– Вот.
В руках она держит платье со строгим воротничком и длинными рукавами с кружевными манжетами. Похоже на то, что было на девушке в поле, и на те, что я нашла в комоде, старомодные и слишком строгие для такого городишки, как Фален.
Выходит, то платье тоже с чердака?
Еще вчера я бы назвала это доказательством того, что мертвая девушка жила в Фэрхейвене и бабушка скрывала от всех ее существование. Теперь я понимаю, что все не так просто. Чтобы вытянуть из бабушки правду, этого недостаточно.
– Ага, – говорю я медленно. – Ты хотела показать мне платье?
– Это платье твоей мамы, – говорит она. – Как и многие из этих вещей. Она оставила почти все, когда уезжала. – Бабушка поворачивается ко мне и наклоняет голову набок. – Чуть не оставила тебя.
Меня как будто бьет током. И неважно, что я размышляла об этом всю жизнь.
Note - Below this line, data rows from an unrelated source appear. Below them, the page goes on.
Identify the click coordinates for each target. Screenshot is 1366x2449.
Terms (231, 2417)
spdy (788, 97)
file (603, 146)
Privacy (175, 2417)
Никто и никогда раньше не произносил эти слова вслух.
– Но не оставила, – говорю я, когда ко мне возвращается способность дышать.
– А как же иначе? – Она подходит ближе с платьем в руках. Я оцепенело замираю, когда она прикладывает его к моим плечам, разглаживает воротник, задержав пальцы на шее. – Ну что за красота.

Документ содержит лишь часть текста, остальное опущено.